A co-maker, also known as a cosigner, is a person who jointly signs a loan agreement with the primary borrower, taking on equal responsibility for the loan repayment.
CMO, or Collateralized Mortgage Obligation, is a type of mortgage-backed security that pools together a large number of mortgages and issues several classes or tranches with varying degrees of risk and returns.
Credit Default Swaps (CDS) are financial agreements that function as a form of insurance against the default of a borrower. They allow the transferral of credit risk between parties.
Creditworthiness is a measure assessing a person's ability to qualify for and repay a loan. It influences loan approvals, interest rates, and credit limits.
FICO scores measure borrower credit risk and are commonly used by mortgage underwriters when originating loans on owner-occupied homes. The score is based on the applicant’s credit history and credit usage patterns, expressed as a number between 300 and 850. This score determines loan approval and terms offered.

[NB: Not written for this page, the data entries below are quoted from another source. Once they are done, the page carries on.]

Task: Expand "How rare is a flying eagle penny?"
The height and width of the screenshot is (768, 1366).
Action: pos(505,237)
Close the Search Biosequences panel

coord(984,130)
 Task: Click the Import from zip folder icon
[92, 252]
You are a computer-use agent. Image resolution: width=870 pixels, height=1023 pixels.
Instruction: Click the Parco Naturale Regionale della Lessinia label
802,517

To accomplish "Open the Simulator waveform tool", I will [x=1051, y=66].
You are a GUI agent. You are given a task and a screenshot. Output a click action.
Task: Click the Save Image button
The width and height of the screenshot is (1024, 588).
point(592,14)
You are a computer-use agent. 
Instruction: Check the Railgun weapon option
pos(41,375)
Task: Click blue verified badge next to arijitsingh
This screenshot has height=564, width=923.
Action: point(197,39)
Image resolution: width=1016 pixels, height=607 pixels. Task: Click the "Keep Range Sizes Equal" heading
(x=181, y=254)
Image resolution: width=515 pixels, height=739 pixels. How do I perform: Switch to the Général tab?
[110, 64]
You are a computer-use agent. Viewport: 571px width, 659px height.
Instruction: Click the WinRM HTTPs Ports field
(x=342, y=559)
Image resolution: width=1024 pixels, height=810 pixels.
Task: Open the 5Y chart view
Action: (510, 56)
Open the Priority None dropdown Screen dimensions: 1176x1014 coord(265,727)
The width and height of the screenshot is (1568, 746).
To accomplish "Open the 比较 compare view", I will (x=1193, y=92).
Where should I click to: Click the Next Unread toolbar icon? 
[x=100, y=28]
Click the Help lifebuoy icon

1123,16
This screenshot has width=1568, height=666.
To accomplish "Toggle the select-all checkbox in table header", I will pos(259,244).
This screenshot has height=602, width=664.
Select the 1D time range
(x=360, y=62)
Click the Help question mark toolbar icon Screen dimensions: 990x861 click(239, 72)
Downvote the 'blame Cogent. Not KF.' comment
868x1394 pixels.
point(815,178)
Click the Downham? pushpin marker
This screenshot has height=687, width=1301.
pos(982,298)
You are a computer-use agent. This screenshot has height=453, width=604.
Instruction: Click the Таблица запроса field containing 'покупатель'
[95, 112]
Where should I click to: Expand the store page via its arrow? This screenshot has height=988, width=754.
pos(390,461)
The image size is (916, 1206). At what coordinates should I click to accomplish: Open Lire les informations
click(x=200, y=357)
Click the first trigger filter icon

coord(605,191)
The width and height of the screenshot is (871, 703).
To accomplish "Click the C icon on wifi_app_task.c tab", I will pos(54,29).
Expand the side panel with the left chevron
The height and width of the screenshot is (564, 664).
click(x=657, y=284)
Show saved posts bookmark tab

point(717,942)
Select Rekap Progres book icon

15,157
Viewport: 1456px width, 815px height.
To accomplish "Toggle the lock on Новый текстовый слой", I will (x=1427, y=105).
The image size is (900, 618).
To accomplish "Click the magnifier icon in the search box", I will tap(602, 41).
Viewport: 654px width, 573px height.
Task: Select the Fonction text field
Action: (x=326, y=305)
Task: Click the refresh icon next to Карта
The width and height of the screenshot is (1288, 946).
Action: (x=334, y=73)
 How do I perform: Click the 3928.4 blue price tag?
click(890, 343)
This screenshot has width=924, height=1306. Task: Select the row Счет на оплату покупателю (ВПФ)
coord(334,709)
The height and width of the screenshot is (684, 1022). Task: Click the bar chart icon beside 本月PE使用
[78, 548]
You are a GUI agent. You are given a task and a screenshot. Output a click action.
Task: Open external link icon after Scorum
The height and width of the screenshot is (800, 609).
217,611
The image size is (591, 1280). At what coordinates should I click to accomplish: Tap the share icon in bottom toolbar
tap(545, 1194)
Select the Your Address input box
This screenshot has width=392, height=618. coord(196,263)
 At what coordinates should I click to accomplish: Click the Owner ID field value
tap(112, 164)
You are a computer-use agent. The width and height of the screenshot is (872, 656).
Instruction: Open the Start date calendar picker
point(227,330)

A nonperforming loan (NPL) is a loan for which the borrower is not making interest payments or repaying any principal. This typically occurs when payments are more than 90 days past due or the maturity date has already passed without full repayment.
A performing loan is a loan on which the borrower is making the scheduled payments without default or breach of terms. Performing loans are contrasted with nonperforming loans where payments are overdue by 90 days or more.
A tranche refers to a piece, portion, or slice of a deal or structured financing. Each tranche offers a different risk-reward ratio to suit different investor appetites.